Normativas sobre assédio sexual e moral são muito recentes: o Guia Lilás, utilizado pela UnB, foi publicado em março de 2023.
“As normativas que vão dar conta de assédio moral e sexual nas universidade são muito recentes. Na última década, começaram a surgir a partir de movimentos provocados por coletivos estudantis. A UnB foi uma universidade em que estudantes fizeram muita pressão para criação de normativas e órgãos centralizados para lidar com o problema”, afirma Fabiene.
Insegurança de investigar e acusar colega: mesmo com a comissão sendo formada, preferencialmente, por professores que não trabalham junto com o investigado, há um receio entre os servidores.
“Quanto mais centralizado, mais distante, melhor. Quanto mais qualificada a pessoa que estiver acumulando o conhecimento, estiver estudando e está ali julgando, muito melhor”, afirma a professora Fabiene Gama.
Grande quantidade denúncias e poucos servidores para apurar. Segundo a Comissão de Ética da UnB, houve um aumento do número de denúncias recebidas. A comissão de ética tem um total de seis membros, a Coordenação de Processo Administrativo Disciplinar tem sete integrantes e a Ouvidoria da UnB tem uma ouvidora e quatro assessores – mas são seis servidores lotados.
A professora Fabiene Gama destaca que, além das funções nos órgãos, alguns docentes também acumulam as funções pedagógicas, de ensino e pesquisa. Para ela, essa série de problemas se mantém há anos nas universidades, mas a pesquisadora acredita que. nos últimos anos, houve uma melhora com influência também das redes sociais e dos movimentos contra assédio e violência de gênero.
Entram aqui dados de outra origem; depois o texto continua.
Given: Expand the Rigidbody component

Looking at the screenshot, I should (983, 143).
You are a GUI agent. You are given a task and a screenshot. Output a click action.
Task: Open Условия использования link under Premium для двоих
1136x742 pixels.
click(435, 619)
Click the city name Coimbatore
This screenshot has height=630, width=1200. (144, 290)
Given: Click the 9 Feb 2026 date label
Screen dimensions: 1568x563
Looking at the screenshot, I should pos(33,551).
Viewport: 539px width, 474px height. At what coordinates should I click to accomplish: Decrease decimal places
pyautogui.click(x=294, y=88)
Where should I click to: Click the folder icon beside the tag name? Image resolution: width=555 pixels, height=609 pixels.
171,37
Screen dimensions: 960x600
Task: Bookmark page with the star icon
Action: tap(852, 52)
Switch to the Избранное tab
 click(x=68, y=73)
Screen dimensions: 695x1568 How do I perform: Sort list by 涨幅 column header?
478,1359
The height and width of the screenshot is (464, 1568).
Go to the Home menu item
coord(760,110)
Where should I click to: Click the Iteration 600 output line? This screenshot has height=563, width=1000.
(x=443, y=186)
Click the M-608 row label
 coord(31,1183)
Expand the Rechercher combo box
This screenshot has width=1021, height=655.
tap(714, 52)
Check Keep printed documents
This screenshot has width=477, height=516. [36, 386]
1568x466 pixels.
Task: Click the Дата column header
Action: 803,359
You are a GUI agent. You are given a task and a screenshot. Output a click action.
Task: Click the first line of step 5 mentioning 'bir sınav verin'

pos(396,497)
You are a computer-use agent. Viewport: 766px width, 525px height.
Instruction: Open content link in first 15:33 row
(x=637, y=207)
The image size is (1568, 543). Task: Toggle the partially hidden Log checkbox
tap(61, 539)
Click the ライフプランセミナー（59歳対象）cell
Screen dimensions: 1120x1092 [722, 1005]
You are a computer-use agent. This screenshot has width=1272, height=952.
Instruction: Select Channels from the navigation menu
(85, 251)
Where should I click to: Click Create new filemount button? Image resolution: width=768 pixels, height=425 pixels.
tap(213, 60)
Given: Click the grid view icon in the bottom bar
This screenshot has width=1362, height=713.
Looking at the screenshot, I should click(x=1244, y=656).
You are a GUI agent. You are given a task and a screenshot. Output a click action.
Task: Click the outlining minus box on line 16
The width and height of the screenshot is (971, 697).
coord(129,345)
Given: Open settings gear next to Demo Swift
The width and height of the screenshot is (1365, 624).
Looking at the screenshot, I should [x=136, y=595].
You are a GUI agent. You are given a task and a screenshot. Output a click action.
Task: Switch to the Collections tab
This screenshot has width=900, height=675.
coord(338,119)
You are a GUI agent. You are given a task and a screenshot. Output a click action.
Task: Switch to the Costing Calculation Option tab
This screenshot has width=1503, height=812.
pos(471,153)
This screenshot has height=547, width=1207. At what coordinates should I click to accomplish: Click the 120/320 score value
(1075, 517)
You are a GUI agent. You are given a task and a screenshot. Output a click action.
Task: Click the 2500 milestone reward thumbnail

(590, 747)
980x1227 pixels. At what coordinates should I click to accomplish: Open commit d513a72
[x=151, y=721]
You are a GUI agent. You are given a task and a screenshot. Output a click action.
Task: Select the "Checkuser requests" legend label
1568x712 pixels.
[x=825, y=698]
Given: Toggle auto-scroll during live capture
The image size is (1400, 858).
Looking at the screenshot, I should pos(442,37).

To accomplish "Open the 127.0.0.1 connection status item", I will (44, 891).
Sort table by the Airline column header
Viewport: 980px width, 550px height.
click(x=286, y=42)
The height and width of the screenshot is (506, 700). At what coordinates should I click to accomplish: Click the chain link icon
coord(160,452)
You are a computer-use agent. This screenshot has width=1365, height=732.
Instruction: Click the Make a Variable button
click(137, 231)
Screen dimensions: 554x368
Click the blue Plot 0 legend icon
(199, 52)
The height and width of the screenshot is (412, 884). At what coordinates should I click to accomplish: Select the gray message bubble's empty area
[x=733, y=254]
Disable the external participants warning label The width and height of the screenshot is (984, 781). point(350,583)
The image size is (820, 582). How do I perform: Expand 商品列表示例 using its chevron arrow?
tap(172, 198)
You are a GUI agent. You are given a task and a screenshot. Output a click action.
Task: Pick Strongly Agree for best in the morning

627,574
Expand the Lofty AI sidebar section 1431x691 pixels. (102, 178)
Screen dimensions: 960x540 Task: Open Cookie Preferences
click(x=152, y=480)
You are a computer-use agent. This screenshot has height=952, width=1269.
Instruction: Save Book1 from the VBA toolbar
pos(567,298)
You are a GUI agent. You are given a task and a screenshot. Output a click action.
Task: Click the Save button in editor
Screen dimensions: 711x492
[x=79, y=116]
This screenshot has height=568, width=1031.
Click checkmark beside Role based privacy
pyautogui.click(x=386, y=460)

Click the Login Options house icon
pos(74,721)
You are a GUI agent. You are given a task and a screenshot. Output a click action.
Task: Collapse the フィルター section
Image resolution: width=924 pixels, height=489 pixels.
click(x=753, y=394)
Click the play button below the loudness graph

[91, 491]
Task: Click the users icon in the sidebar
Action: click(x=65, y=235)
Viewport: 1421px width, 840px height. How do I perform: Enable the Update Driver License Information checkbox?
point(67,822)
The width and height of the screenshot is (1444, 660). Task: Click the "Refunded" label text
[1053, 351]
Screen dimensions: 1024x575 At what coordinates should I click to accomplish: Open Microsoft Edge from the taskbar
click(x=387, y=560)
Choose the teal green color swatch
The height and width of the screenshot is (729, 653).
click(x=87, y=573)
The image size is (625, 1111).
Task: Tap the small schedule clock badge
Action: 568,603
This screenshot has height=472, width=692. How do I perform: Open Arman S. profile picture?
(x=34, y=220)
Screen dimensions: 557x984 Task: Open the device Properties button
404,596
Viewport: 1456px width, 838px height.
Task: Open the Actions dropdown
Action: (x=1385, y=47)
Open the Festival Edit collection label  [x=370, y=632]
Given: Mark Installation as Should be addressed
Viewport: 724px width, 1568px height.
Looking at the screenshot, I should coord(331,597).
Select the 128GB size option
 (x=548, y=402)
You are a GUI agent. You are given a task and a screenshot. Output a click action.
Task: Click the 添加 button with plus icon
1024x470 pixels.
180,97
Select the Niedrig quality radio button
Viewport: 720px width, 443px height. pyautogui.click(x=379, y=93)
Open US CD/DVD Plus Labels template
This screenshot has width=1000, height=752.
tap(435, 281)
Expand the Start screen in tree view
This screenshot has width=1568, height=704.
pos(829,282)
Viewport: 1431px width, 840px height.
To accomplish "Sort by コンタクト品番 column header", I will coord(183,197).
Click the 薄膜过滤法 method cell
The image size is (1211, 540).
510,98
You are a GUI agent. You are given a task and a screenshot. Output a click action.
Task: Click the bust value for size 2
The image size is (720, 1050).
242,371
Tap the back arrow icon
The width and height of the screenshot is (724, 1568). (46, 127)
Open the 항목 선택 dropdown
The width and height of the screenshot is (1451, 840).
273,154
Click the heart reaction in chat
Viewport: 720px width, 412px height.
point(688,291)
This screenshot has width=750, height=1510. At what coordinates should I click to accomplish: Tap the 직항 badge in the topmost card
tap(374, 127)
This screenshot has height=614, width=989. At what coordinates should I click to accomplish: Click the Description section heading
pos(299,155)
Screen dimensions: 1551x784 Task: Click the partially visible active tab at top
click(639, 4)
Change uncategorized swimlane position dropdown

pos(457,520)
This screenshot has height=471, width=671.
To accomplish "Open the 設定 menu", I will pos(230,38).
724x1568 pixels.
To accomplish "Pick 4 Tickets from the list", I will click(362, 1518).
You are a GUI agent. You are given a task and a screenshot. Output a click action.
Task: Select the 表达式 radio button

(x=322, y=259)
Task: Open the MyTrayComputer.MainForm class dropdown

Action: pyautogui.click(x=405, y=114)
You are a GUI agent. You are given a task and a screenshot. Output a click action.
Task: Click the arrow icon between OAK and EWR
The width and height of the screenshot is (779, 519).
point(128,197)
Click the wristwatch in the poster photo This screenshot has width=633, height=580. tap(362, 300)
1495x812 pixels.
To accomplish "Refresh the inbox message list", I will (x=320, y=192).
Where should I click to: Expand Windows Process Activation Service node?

“A gente ainda tem um longo caminho de reestruturação das universidades. […] O sistema é feito para não funcionar, não tem uma infraestrutura montada para pensar tanto a prevenção quanto erradicação desse tipo de problema”, afirma.
Como uma denúncia de assédio moral ou sexual pode ser feita na UnB?
De acordo com a UnB, há três opções para a realização da denúncia:
Plataforma Fala.BR: Plataforma Integrada de Ouvidoria e Acesso à Informação. Para acesso clique neste link.
Ouvidoria da UnB: tem atendimento presencial e o online pode ser acessado por meio deste link.
Comissão de Ética: atendimento presencial na Secretaria da Comissão de Ética (localização: sala A1 49/11- Bloco de Salas Eudoro de Sousa-BAES-1º pavimento – Campus Darcy Ribeiro) e online pelo e-mail: eticaunb@unb.br
Para buscar atendimento e acolhimento dentro da UnB, a Secretaria de Direitos Humanos (SDH) pode ser procurada pela vítima de assédio por meio deste link.
A professora Fabiene Gama ressalta que a decisão de denunciar ou não e por meio de qual canal é da vítima. No entanto, além da esfera administrativa, a pessoa que comete o assédio pode responder também na esfera criminal. Ou seja, a vítima pode optar também por sair dos muros da universidade e fazer boletim de ocorrência e abrir um processo judicial.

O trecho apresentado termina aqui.